PEOPLE have been urged to look out for baby hedgehogs this autumn.

The dry and reasonably warm autumn has led to a lot of hedgehogs being born.

But they are now at great risk of dying from hypothermia or scurrying into bonfires for shelter.

A tiny baby hedgehog was found by Maureen Beaumont in the garden of her home at Lower Grange in Bradley.

She has nicknamed him Oggie and he now sleeps all day in a box inside the house.

Maureen - who lives with husband Alan and 21-year- old son, Adam - said: "I was washing up and saw this tiny hedgehog waddling from side to side.

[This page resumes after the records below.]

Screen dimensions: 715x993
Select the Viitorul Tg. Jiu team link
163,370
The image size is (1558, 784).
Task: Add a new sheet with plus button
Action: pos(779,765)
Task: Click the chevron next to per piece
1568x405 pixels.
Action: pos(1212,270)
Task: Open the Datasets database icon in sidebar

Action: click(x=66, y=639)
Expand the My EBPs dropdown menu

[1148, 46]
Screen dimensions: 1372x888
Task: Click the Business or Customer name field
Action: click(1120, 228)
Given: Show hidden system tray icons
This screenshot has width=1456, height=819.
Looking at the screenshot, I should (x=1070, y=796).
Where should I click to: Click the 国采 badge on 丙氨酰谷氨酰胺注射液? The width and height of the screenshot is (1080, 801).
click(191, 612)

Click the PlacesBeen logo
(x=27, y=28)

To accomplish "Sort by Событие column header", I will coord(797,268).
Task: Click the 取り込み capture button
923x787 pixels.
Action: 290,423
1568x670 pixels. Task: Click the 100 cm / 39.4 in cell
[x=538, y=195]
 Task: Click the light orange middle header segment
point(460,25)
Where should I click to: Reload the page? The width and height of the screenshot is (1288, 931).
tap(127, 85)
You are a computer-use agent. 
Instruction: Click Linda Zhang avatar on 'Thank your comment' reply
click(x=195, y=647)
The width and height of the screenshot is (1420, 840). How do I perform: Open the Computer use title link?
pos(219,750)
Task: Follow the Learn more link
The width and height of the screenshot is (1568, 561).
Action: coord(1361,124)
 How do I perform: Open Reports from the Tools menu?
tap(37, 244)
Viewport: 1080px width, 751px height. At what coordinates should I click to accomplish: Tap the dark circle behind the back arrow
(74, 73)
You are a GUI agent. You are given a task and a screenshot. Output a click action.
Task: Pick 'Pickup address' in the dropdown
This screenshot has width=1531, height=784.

"I went out to try to catch it, but it escaped under a large fence."

She rang the Hedgehog Rescue Centre in Flockton and was told the waddle meant the hedgehog was probably suffering from hypothermia.

Maureen was determined to catch it and finally did so in the early hours of the morning, helped by Adam.

Oggie only weighs six ounces and he will be let back into the wild when he tips the scales at a pound and a half.

Maureen is now building him up by feeding him chicken-based cat food every night.

"Oggie is awake all night but is too small to get out of the box," she said.

"I've never seen a baby hedgehog at this time of year before. It's so sad that many must be dying from the cold and I'd urge people to look out for them.

"There's also the danger they could be living in the rubbish now being built up into bonfires."

Debbie James, of Flockton Hedgehog Rescue, said baby hedgehogs leave their nests at eight weeks old and then try to fatten themselves up ready to hibernate in the winter.

If they don't double their body weight up to a pound and a half, they will go to sleep in the winter and never wake up.

She added: "I've got 37 hedgehogs I'm trying to fatten up. Some will be with me through to the spring now."

She said the warm early autumn meant hedgehogs had carried on breeding later than normal.

She appealed to people to carefully check bonfires before setting them alight.